In the diagram indicated by F5 in FIG. 4, H2 is the distance between the nip position NP and the end ED2 of the discharge tray 61 on the downstream side in the transport direction DD, and is also the distance along the transport direction DD. Also, H3 is the distance between the nip position NP and the cutting position CP of the paper P by the cutting section 51.

Furthermore, the length along the transport direction DD of the second paper P2 separated from the paper P set in the feed tray 11 in the above cutting process is set to L1. The length along the transport direction DD of the first paper P1 is also L1. In this case, the distance H2 is smaller than the sum of the distance H3 and the length L1. This causes a portion of the second paper P2 to be discharged so as to protrude from the discharge tray 61, making it easier for the user to remove the second paper P2.

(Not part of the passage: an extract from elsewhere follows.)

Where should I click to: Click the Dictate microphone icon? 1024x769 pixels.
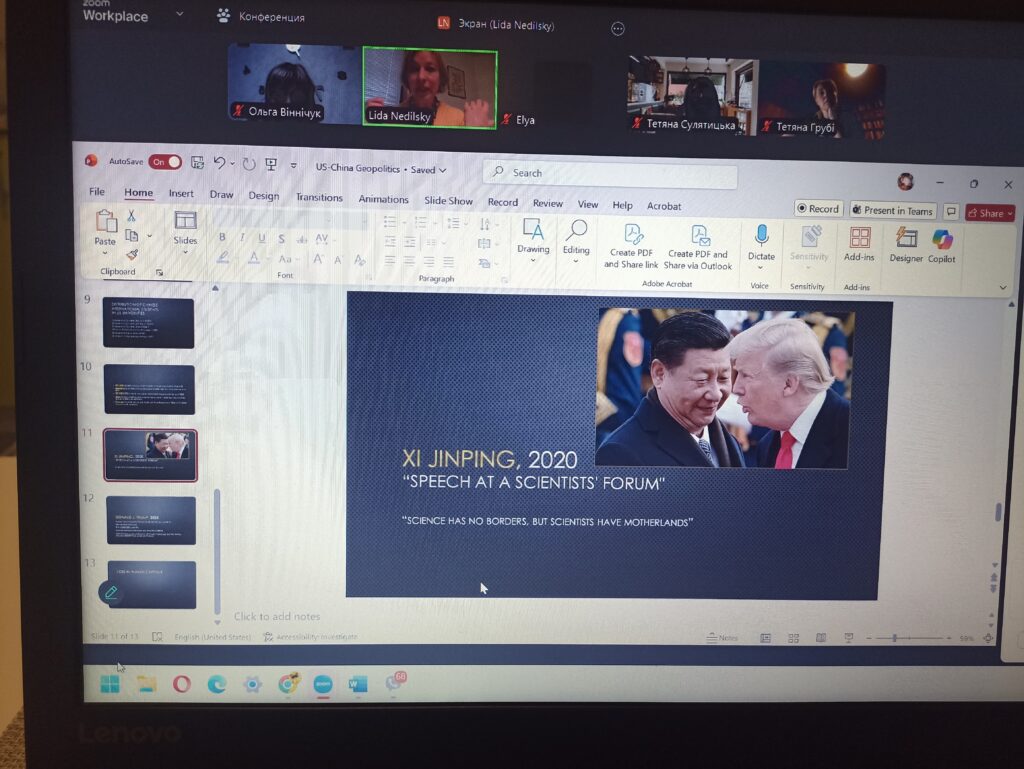coord(761,236)
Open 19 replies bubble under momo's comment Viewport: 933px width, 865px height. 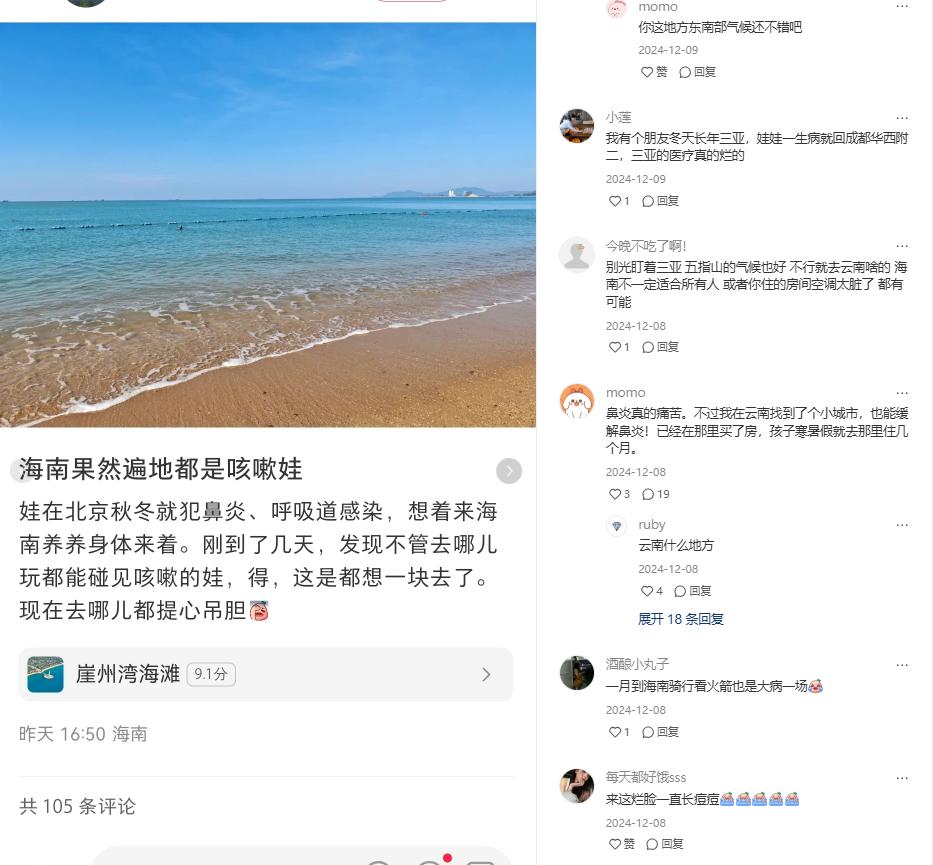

The control unit 7 preferably controls the rotation speed of the transport roller pair 41 so that a portion of the second paper P2 transported by the transport roller pair 41 protrudes in the transport direction DD beyond the end ED2 downstream of the discharge tray 61 in the transport direction DD. In this case, the control unit 7 can control the rotation speed of the transport roller pair 41 by controlling the rotation speed of the transport motor 102 to control the rotation speed of the transport roller 43.

<Guide parts>
Fig. 5 is a diagram showing a case where a guide member 81 is connected to the discharge tray 61A included in the printing device 1 shown in Fig. 1. Note that in Fig. 5, configurations of the printing device 1 other than the image recording unit 31, the pair of transport rollers 41, the cutting unit 51, the discharge tray 61A, and the guide member 81 are omitted.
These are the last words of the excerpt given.